Every stout is dark, roasty and built on malt rather than hops, but that is where the agreement ends. Some are light enough for a hot afternoon; others are sweet, strong and meant to be sipped slowly after dinner. Once you know the main styles, the word 'stout' on a label tells you a lot less than the style name next to it.

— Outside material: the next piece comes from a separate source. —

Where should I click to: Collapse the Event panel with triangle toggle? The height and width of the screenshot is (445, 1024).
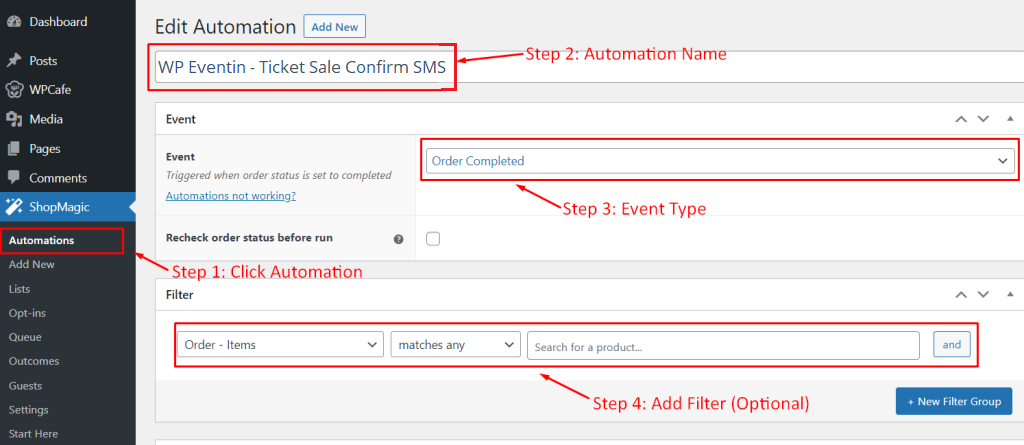click(x=1010, y=119)
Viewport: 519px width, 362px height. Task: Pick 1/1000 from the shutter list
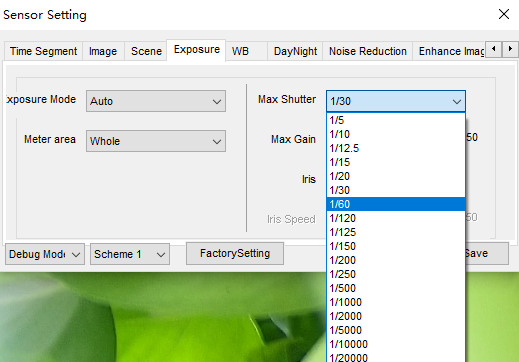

Where the roast comes from
The dark colour and the coffee-and-cocoa flavours come from heavily roasted malt and roasted barley, not from added coffee or chocolate (though brewers often add those too). Stout grew out of porter, and the two styles still overlap — if you want the full backstory, read stout vs porter. For everything else, the differences below come down to body, sweetness and strength.
The everyday stouts
Dry / Irish stout
The classic pub pour: light-bodied, low in alcohol (often around 4%), with a dry, almost espresso-like finish. It is roasty without being sweet and far easier to drink than its black colour suggests. A great first stout, and a fine partner to oysters or a simple plate of snacks — see what works in our snack-pairing notes.
Milk / sweet stout
Brewed with lactose, a sugar that yeast cannot ferment, so it stays in the beer and adds body and a gentle sweetness. The result tastes like cold coffee with a splash of cream — softer and rounder than a dry stout. If 'roasty and bitter' isn't your thing, this is the friendly entry point.
Oatmeal stout
Oats add a silky, almost velvety texture without much extra sweetness. Think smooth and full rather than sugary. Many people find oatmeal stouts the most drinkable of the lot — substantial but never heavy.
The big ones
Imperial stout
Everything turned up: more malt, more roast, more alcohol — usually 8–12% and sometimes beyond. Expect dark chocolate, espresso, dried fruit and a warming finish. This is a sipping beer, served in a small pour, not a pint. If the numbers on the label look intimidating, our guide to ABV and IBU explains what they actually mean for how a beer drinks.
Barrel-aged imperial stout
Take an imperial stout and rest it for months in a used whiskey, bourbon or wine barrel. The beer picks up vanilla, oak, coconut and a boozy warmth from the wood. These are often the most prized — and strongest — stouts a shop carries, made for sharing one bottle slowly between friends.
Pastry stout
The dessert end of the family. Brewers add real ingredients — vanilla, cacao, coconut, marshmallow, coffee, sometimes a whole imagined cake — to make a sweet, decadent, full-bodied beer. Polarising on purpose: some drinkers love them, others find them too much. Treat one as you would a slice of cake, not a thirst-quencher.
Sweetness and strength, at a glance
- Lightest and driest: dry / Irish stout — low alcohol, roasty, sessionable.
- Smooth and gently sweet: milk and oatmeal stouts — easy, creamy, mid-strength.
- Big and intense: imperial stout — strong, rich, a slow sipper.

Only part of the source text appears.